**Exercise requirements**
Return each line of the listing below that contains the string "page", reproducing every such line in full.

Item-finding records
——
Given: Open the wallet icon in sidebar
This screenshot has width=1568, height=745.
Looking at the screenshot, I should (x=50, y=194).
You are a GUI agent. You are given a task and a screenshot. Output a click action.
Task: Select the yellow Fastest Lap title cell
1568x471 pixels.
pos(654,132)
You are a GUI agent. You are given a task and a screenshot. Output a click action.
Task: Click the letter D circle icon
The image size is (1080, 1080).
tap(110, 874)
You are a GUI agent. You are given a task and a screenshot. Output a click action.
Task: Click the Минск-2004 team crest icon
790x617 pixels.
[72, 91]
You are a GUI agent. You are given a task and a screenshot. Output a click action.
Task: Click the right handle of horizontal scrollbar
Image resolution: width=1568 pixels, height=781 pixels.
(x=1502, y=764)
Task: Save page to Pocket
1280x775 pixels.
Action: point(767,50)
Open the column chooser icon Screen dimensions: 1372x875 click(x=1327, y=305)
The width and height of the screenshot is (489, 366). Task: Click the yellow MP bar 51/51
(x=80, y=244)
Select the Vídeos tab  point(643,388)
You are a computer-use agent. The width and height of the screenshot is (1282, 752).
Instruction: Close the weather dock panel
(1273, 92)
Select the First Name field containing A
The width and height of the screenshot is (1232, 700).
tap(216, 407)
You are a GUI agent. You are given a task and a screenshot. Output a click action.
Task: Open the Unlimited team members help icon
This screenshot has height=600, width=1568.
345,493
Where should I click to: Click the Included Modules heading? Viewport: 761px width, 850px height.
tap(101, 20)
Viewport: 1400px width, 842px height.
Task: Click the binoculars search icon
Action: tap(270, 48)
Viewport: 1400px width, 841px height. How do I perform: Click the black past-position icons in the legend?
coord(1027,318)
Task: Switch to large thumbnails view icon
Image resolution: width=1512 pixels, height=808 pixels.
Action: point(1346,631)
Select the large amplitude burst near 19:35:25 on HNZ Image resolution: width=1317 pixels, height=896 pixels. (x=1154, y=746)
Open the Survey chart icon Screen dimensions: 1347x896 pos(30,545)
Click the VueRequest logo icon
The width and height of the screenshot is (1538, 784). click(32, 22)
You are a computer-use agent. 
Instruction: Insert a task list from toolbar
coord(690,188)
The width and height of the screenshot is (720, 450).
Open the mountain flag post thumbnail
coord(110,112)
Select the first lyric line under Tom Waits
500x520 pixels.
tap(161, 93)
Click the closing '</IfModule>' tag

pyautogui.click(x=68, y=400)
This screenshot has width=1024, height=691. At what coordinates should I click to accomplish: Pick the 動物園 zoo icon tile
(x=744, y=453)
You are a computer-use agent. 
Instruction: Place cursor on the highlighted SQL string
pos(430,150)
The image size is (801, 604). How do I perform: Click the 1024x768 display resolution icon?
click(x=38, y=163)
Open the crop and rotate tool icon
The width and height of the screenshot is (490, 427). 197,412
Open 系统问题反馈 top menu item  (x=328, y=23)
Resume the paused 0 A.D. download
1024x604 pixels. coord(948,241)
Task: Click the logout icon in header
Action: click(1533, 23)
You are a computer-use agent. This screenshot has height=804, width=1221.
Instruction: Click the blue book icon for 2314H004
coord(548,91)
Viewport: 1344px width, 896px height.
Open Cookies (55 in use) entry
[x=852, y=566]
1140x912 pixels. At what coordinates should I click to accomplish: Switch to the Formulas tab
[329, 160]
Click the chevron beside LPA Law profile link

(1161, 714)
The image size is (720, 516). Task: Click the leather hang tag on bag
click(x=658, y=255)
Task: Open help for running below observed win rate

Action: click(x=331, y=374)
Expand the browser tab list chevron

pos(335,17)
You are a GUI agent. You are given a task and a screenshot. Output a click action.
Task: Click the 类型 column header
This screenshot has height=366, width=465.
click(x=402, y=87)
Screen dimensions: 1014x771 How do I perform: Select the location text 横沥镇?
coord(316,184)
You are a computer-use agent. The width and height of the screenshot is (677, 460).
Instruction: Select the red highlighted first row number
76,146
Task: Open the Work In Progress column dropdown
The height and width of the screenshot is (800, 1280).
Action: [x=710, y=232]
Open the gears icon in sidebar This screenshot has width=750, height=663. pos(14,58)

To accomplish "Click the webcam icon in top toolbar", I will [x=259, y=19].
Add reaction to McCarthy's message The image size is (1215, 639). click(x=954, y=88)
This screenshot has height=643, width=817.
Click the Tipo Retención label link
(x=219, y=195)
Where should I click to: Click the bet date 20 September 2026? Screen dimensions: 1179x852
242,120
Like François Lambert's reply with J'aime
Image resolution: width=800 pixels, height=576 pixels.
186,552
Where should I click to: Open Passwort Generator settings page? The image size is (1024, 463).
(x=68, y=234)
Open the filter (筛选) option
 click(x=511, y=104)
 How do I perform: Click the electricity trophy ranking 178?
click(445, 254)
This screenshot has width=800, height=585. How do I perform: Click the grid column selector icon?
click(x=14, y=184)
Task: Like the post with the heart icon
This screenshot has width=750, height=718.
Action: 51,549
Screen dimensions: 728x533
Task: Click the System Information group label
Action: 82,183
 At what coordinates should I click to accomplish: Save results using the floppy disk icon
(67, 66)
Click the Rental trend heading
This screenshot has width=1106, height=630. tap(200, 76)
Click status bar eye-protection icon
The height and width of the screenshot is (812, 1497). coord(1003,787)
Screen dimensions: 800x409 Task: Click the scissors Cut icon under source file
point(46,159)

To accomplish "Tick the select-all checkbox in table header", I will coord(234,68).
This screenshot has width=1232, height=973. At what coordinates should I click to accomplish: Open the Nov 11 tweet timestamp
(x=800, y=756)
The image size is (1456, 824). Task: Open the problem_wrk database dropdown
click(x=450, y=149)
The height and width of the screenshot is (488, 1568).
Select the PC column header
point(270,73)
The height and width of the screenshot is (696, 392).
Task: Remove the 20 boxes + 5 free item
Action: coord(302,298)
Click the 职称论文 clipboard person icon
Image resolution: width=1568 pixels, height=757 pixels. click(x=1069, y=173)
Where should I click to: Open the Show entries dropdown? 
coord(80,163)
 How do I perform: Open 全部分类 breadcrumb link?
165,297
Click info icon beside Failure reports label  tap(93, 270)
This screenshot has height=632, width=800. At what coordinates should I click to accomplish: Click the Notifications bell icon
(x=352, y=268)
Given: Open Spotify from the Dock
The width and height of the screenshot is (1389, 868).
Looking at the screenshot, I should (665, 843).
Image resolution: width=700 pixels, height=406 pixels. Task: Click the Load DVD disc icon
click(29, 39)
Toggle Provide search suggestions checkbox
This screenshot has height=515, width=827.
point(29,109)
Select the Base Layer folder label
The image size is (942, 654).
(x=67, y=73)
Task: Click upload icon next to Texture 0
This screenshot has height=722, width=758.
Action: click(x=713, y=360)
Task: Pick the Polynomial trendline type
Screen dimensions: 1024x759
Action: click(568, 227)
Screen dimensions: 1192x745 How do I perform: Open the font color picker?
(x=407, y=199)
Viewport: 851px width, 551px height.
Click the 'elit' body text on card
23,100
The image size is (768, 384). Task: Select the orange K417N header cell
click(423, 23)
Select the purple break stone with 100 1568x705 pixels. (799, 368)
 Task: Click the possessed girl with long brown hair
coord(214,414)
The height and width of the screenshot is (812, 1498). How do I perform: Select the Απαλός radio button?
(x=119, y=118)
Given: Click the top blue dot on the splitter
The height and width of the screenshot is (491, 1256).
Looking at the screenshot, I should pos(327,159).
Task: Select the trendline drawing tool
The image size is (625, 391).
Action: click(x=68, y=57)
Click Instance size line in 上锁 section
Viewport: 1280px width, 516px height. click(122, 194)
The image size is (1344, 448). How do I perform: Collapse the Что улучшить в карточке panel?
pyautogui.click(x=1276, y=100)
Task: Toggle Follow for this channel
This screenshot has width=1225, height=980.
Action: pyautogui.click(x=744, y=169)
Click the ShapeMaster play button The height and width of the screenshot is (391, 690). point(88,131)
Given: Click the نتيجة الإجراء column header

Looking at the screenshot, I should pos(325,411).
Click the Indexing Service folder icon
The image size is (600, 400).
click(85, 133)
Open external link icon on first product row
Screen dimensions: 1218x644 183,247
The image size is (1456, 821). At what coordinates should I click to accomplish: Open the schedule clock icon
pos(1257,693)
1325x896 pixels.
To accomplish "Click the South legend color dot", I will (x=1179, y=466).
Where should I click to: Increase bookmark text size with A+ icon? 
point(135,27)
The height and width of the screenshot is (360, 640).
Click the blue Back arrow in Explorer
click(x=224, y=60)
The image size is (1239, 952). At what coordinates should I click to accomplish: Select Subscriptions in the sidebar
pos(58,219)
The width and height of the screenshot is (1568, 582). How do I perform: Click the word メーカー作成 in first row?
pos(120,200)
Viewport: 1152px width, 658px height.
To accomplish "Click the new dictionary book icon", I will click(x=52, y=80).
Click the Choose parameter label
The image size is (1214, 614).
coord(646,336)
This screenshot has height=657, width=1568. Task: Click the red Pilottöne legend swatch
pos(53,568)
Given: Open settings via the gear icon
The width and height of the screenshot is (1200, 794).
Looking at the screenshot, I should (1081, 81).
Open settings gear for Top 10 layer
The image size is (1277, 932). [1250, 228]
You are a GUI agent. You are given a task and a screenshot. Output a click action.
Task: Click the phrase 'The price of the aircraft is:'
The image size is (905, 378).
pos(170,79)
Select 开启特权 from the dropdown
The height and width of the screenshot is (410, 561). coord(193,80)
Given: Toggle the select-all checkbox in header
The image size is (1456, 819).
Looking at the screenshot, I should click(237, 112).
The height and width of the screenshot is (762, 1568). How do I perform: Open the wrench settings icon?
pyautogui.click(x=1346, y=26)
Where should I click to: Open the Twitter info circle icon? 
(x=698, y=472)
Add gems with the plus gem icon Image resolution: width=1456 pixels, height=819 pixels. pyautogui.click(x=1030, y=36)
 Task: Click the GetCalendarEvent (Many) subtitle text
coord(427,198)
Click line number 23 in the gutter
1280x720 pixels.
——
**Task result**
Task: Save page to Pocket
Where should I click to: Open Passwort Generator settings page? The image size is (1024, 463).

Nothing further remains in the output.